Entre sus muros se refugiaron musulmanes al ser asediados por los cristianos durante la reconquista, en tiempos del Rey Alfonso X el Sabio (siglo XIII). Cuatro siglos después el alcaide y su militares protegieron España de posibles invasiones a través del puerto. Y durante la Guerra Civil sirvió de refugio a los moradores de la ciudad durante los bombardeos aéreos. El Castillo de la Concepción esconde, entre sus salas, torres y aljibes los secretos de la historia de Cartagena, que ahora verán la luz a través del nuevo Centro de Interpretación de la Cartagena Medieval, que se unirá al actual que muestra la historia de la ciudad.
Se trata de un proyecto que comenzó a salir a la luz en 2003, año en el que los arqueólogos excavaron las cuatro estancias medievales. Las salas son abovedadas y están comunicadas entre si a través de varios pasillos. En sus paredes hay fusileras (ventana muy estrecha que se hace en un muro grueso), horadadas en los lienzos de la muralla de la fortaleza, abiertas hacia el este.
La primera sala, que da acceso a dichas estancias, tiene una superficie de 35 metros cuadrados, y a partir de ahí, el espacio se distribuye en una primera 120 metros, una segunda sala de 47 metros, un paso de unos 41 metros y una tercera de 51 metros cuadrados.

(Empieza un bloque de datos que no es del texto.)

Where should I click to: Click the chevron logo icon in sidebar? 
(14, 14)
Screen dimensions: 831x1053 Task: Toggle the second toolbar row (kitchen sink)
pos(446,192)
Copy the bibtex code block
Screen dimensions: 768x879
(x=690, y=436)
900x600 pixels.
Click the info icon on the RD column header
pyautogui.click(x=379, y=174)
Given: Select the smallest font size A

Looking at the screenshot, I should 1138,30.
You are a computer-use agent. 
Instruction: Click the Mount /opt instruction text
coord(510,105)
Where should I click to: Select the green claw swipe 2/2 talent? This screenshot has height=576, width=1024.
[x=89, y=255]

Según explicaron los arqueólogos de Puerto de Culturas, José Antonio Martínez y David Munuera, las salas serán equipadas con audiovisuales, equipos interactivos e incluso piezas originales encontradas durante las excavaciones. A través de estos elementos se dará a conocer los aspectos del urbanismo, economía, comercio y población de la época islámica y cristiana. Además se ofrecerá al visitante una completa explicación sobre la evolución de esta fortaleza desde sus orígenes hasta la actualidad.
Jugar y aprender
«Se trata de hacer una musealización del entorno y dar a conocer de la mejor forma cómo se vivía en el castillo en la Edad Media. La idea es convertir las salas en zonas interactivas donde el visitante pueda aprender a la vez que juega y se divierte», explicó a este diario el arqueólogo José Antonio Martínez
La alcaldesa, Pilar Barreiro, visitó ayer las obras que se están realizando en las salas y dijo que el centro de interpretación podría estar finalizado para el mes de julio. Explicó que con la puesta en marcha de este proyecto expositivo el visitante que llegue a Cartagena ya podrá tener conocimiento a través de los centro de Puerto de Cultura de los tres mil años de historia de la ciudad, ya que sólo faltaba explicar la Cartagena islámica y cristiana.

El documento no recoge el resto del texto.